Oskar Bangemann, who was head of the woodcut class at the Berlin Museum of Decorative Arts from 1924 to 1942 and taught at the Berlin Academy of Fine Arts, was a master of the woodcut technique. He transformed Rethel's pale pencil drawing into an expressive shade of red. The result is an "all-over" of lines reminiscent of Albrecht Dürer's woodcuts, from which the dramatic scene of sudden death emerges again and again.
About the artist
The talented Alfred Rethel began his studies at the Düsseldorf Art Academy in 1829 at the age of thirteen.
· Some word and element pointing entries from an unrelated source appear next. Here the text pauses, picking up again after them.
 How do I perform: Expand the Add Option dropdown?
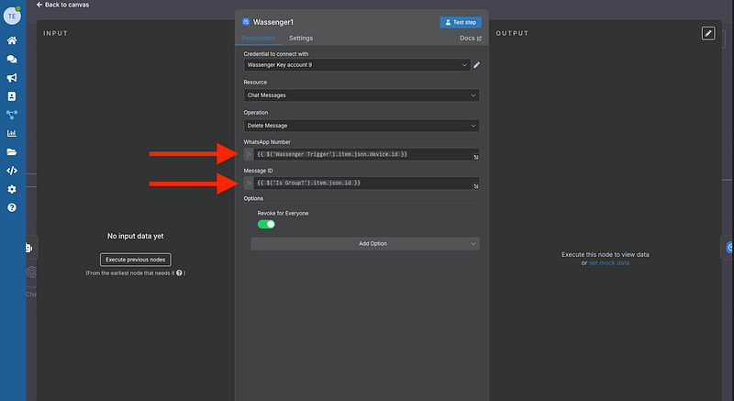pyautogui.click(x=364, y=243)
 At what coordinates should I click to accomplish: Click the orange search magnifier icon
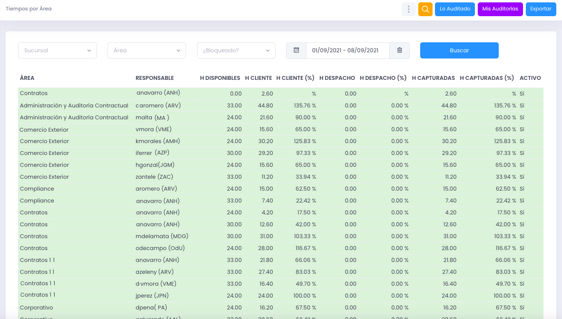[x=425, y=9]
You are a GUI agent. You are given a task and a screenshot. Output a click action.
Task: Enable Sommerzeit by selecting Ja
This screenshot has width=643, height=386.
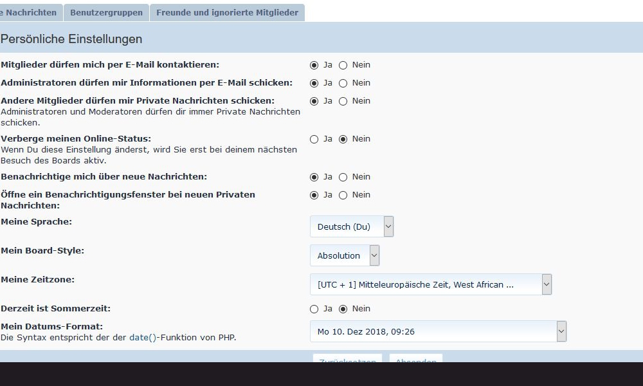(x=314, y=309)
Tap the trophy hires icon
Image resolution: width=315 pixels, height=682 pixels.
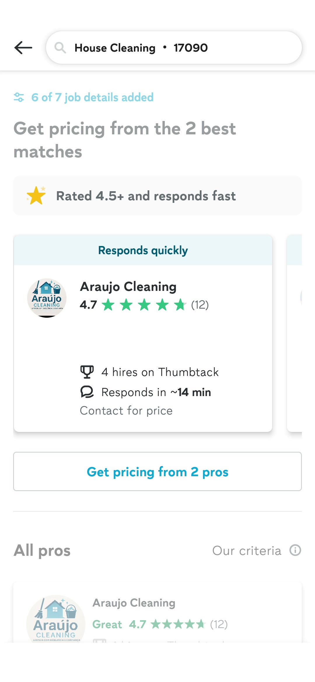[x=87, y=372]
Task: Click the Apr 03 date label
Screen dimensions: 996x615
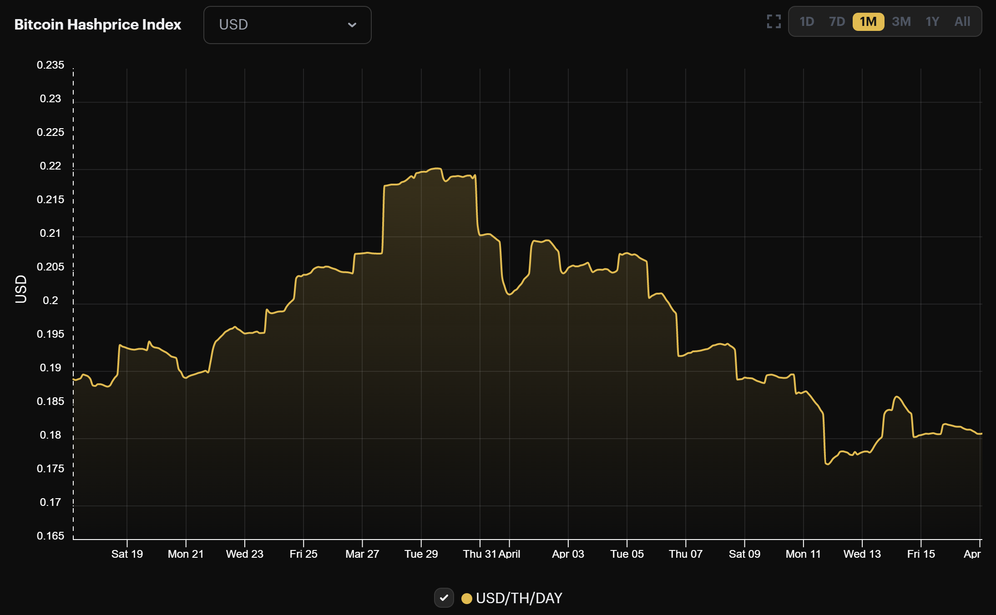Action: click(568, 554)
His teachers, Heinrich Christoph Kolbe and Wilhelm Schadow, followed a classical Nazarene style, while Carl Friedrich Lessing, who also worked in Düsseldorf, introduced Rethel to history painting, which had a formative influence on him. In 1836 Rethel went to the Städelsche Kunstinstitut in Frankfurt, which was directed by Philipp Veit. In Frankfurt he received the prestigious commission to fresco the Kaisersaal of the Römer with portraits of rulers, and he also won the competition to paint the Coronation Hall of the Aachen City Hall with scenes from the life of Charlemagne. After creating the illustrations for the "Nibelungenlied" (1840/41) and the watercolor cycle "Der Zug Hannibals über die Alpen" (1842-1844), Rethel traveled to Rome in 1844. There he studied the art of Raphael and associated with the "German Romans". Upon his return, he moved to Dresden and in 1847 began work on the Charlemagne frescoes for the Aachen City Hall. In 1848 Rethel created the woodcut series "Auch ein Totentanz" (Also a Dance of Death), which made him one of the most famous artists of his time. Demand was so great that the series was reprinted in an edition of 10,000 copies, which was unusual for the time. From 1852 to 1853, Rethel was again in Italy, where his mental state became increasingly cloudy. The resulting illness led to his early death at the age of 43.